When we garbage-collect perfectly good objects, we "blunt our weapons" and waste precious system resources by re-creating these objects all over again. By implementing a caching framework, we hope that most of our "gains" resulting from our creation of complex objects will remain "intact." If we store completed objects in the cache, we avoid repeatedly re-creating these objects and thus enjoy a boost in application performance.

Time-to-live, or TTL, caching systems answer the needs of most applications that can afford to use slightly stale data. However, if the objects we cache contain time-sensitive pricing or availability information, they must always remain up to date and cannot be shown to the user as stale. These objects have no reliable time-to-live attribute, and to cache them effectively, we must employ different approaches. One successful approach, a timestamp-based caching framework (TBCF), is presented in this article.

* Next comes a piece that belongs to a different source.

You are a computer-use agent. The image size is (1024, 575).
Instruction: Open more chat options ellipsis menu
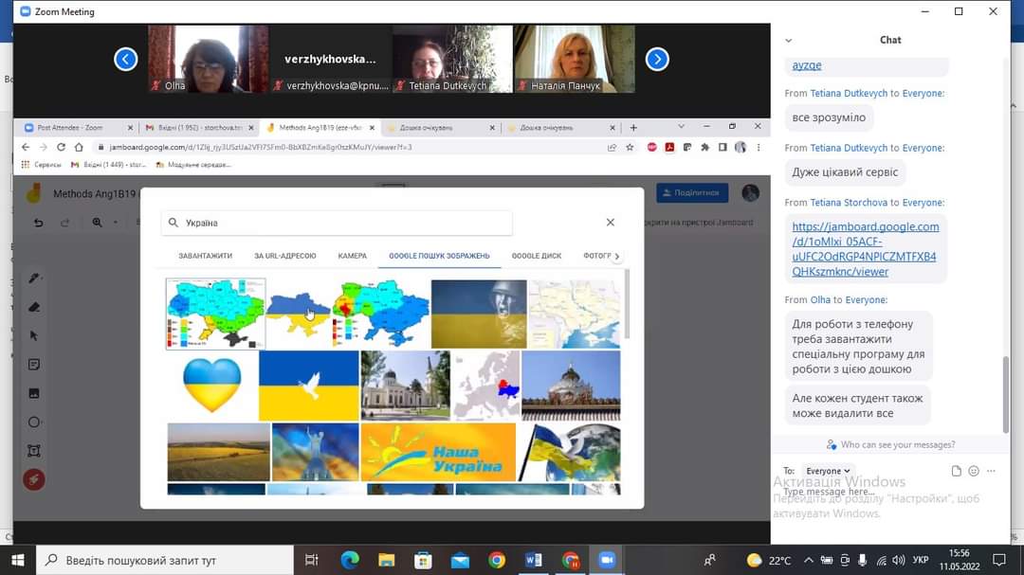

Not caching Britney Spears

Imagine, if you will, a simple Website for selling CDs. On our site, users can search for CDs, check prices, and make purchases. For every user search, our application loads a CD cover picture, item details, price, and user ratings from the database. After all the information is loaded, the application creates CD value objects to massage and store the information from one or more JDBC (Java Database Connectivity) result sets. Then the application renders these CD objects as HTML and delivers the result to the user's browser. After the search results display, our application completes the user's request by allowing the JVM to garbage-collect the complex CD value objects it went to such great lengths to create. The same process then repeats for every other user who executes the same search for the same CD, for example, a Britney Spears CD.

While this typical design approach is straightforward and simple to implement, its performance is often suboptimal. With every user request, CD value objects undergo a "create-use-destroy" cycle, also known as object churning. This cycle does not typically cause problems for small, simple CD objects under low system loads. However, it does cause significant performance degradation if the CD objects are large and complex, requiring several JDBC calls and complex calculations. As the load on the application increases, object-churning problems rapidly intensify. Since objects are not reused, n users will always require the creation of n sets of CD objects and the use of n sets of system resources by our application. This problem is illustrated in Figure 1.

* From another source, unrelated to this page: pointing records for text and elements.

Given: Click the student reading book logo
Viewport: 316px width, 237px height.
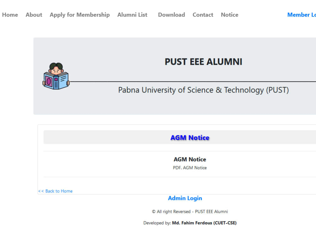Looking at the screenshot, I should (56, 76).
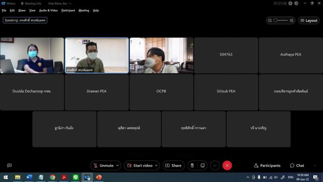Click the gesture recognition hand icon
Image resolution: width=323 pixels, height=182 pixels.
point(192,165)
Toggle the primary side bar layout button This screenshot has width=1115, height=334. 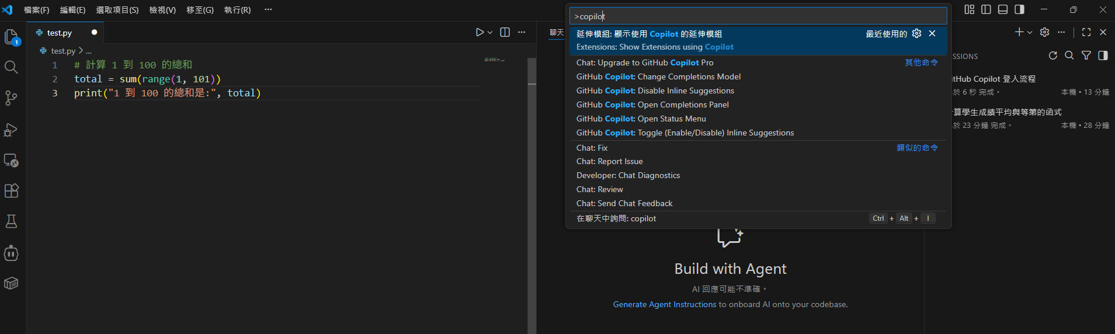[986, 9]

Figure 1. No cache: n users require n sets of objects, causing problems at higher loads

To address the object-churning problem, assembled CD value objects can be stored in a cache. A cache is typically implemented as a map, where CD objects are stored as values, with their IDs as keys. Each CD search request searches the cache first, before querying the database. If an existing CD value object is found in the cache, that object is used; a query to the database to create a new CD object is not required. Thus, with the cache in place, more CD objects are reused, and fewer objects are created and destroyed as part of the churning cycle. In a typical caching mechanism, all the objects that reside in the cache have a time-to-live (TTL) attribute. When the objects stay in the cache longer then their TTL, they become stale. Stale objects are periodically removed from the cache by a background thread (see "Develop a Generic Caching Service to Improve Performance" (JavaWorld, July 2001) for a good implementation of a TTL cache).